Wie bedanken sich hiesige Arbeitgeber für Firmentreue? Die «Handelszeitung» hat 50 Unternehmen in der Schweiz angeschrieben und sie nach ihren Belohnungsprogrammen gefragt. Nur gerade zwei (Google und Easyjet) kennen keine Dienstaltersgeschenke, alle anderen honorieren Firmentreue, oft schon ab dem fünften Jahr. Der Wandel der Zeit zeigt sich klar: Wurden in der Hochkonjunktur noch Heerscharen von geschätzten Mitarbeitern mit Zinnbechern und Wappenscheiben belohnt, so haben diese Staubfänger ausgedient. «Unternehmen, die ihren Dank für Firmentreue in Form von Zinnbechern zeigen, sind mir keine bekannt», sagt Michael Hermann, Geschäftsführer der Organisation Great Place to Work. Was im Trend liegt: Geldbeträge oder zusätzliche Ferientage.
Familie wird eingebunden
Daneben lassen sich Firmen auch Aussergewöhnliches einfallen. Für Victorinox etwa ist es wichtig, dass «neben materiellen auch immaterielle Faktoren das Wir-Gefühl stärken». Konkret geschieht das am Hauptsitz in Ibach SZ mit musikalischer Untermalung und Teilnahme der Familien der Jubilare sowie per Gratulationstour eines Gros der Mitarbeitenden. Ikea-Mitarbeitende erhalten Gutscheine ab dem fünften Jahr, ab zehn Jahren dann den silbernen Ikea-Pin, bei 25 Jahren das goldene Exemplar. Auf Schmuck für Bluse oder Revers setzen auch die Hotels der Rezidor-Gruppe: Alle fünf Jahre erhalten treue Angestellte einen Brillanten, den sie auf einen Pin stecken können. «Yes I can», steht auf dem Pin.

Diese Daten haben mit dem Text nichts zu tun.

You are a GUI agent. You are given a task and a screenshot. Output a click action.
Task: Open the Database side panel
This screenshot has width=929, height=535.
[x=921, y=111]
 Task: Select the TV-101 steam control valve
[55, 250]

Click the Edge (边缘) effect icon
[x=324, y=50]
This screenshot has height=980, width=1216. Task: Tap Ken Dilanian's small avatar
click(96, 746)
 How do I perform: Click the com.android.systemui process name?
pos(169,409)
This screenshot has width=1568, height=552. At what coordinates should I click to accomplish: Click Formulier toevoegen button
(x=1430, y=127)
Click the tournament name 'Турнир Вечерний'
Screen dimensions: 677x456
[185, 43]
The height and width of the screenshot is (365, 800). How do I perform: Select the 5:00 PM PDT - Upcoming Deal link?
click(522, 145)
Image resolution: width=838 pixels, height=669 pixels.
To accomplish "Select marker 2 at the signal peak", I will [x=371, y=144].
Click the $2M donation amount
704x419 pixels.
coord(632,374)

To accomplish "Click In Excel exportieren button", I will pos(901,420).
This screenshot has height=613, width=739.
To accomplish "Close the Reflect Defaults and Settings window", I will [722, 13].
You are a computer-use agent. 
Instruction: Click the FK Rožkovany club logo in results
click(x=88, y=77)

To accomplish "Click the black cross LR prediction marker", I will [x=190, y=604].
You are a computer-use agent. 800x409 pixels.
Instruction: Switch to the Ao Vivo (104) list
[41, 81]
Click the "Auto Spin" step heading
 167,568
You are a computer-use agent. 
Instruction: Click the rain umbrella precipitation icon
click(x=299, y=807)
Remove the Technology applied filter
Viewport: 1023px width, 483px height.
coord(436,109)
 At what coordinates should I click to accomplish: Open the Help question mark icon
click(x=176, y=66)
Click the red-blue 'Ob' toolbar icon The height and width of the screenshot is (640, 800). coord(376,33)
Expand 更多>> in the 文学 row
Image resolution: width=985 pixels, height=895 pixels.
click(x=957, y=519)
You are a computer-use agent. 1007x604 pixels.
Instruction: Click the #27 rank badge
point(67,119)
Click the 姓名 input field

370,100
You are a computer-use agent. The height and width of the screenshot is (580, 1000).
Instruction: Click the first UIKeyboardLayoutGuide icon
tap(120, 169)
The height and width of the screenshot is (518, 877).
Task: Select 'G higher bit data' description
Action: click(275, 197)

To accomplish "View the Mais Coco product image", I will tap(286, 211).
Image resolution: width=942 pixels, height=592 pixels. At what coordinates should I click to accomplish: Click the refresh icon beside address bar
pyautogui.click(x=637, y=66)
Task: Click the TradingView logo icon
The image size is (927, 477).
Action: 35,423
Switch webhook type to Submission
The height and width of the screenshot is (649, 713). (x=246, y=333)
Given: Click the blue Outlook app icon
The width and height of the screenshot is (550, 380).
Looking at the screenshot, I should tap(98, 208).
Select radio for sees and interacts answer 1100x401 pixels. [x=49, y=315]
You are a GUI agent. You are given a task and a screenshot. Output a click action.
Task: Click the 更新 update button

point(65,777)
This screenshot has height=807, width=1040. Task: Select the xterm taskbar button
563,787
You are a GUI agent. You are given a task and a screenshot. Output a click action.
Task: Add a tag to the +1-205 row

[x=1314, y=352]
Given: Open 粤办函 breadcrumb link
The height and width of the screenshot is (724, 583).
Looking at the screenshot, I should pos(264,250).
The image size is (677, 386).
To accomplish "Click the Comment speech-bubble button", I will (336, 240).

Eine weitere Form der Belohnung sei es, die Familie einzubinden, sagt Hermann. Ein Geschenk mit Hintergedanke: «In der Pharmabranche kennen wir Unternehmen, die langjährige Mitarbeiter mit Reisen für die ganze Familie belohnen. Was den Nebeneffekt bringt, dass die ganze Familie daran interessiert ist, dass die Bindung zur Firma bestehen bleibt.» Natürlicher Feind der Treueprogramme sind Controller. Man muss kein studierter Erbsenzähler sein, um zu sehen, dass sich hier Kosten sparen lassen. So geschehen jüngst bei der Bundesverwaltung. Dort werden ab 2016 nur noch Dienstaltersgeschenke ab zehn Jahren Mitarbeitertreue ausgerichtet – bis 2015 kam man schon ab fünf Jahren zum Handkuss.
SNB will nichts preisgeben
Für manche Firmen scheint die Jubiläumspraxis zur geheimen DNA zu gehören. Die Nationalbank etwa möchte konkrete Gaben für langjährige Mitarbeiter «lieber nicht» nennen. Deren Personalabteilung offeriert dafür einen Denkanstoss: «Modernes Retention Management arbeitet nicht primär mit geldwerten Leistungen, sondern mit anspruchsvollen Auf-gaben, guter Führung, wertschätzender Kultur.»
Der langjährige GF-Angestellte Walter Meier sagt das etwas weniger gestelzt: «Nicht nur Dienstaltersgeschenke sind eine Form der Wertschätzung, sondern dass einem das Unternehmen auch immer wieder die Möglichkeit eröffnet, neue Funktionen zu übernehmen.» Tatsächlich hat Meier vor drei Monaten mit 62 eine neue Aufgabe übernommen. Der Mann, der 1969 ins Unternehmen eintrat, wirkt nun als Leiter des GF-Logistikzentrums in Schaffhausen. Der absolute Firmen-Dino ist Meier dort aber nicht: «Ein Arbeitskollege im Logistikzentrum hat schon 47 GF-Jahre auf dem Buckel.»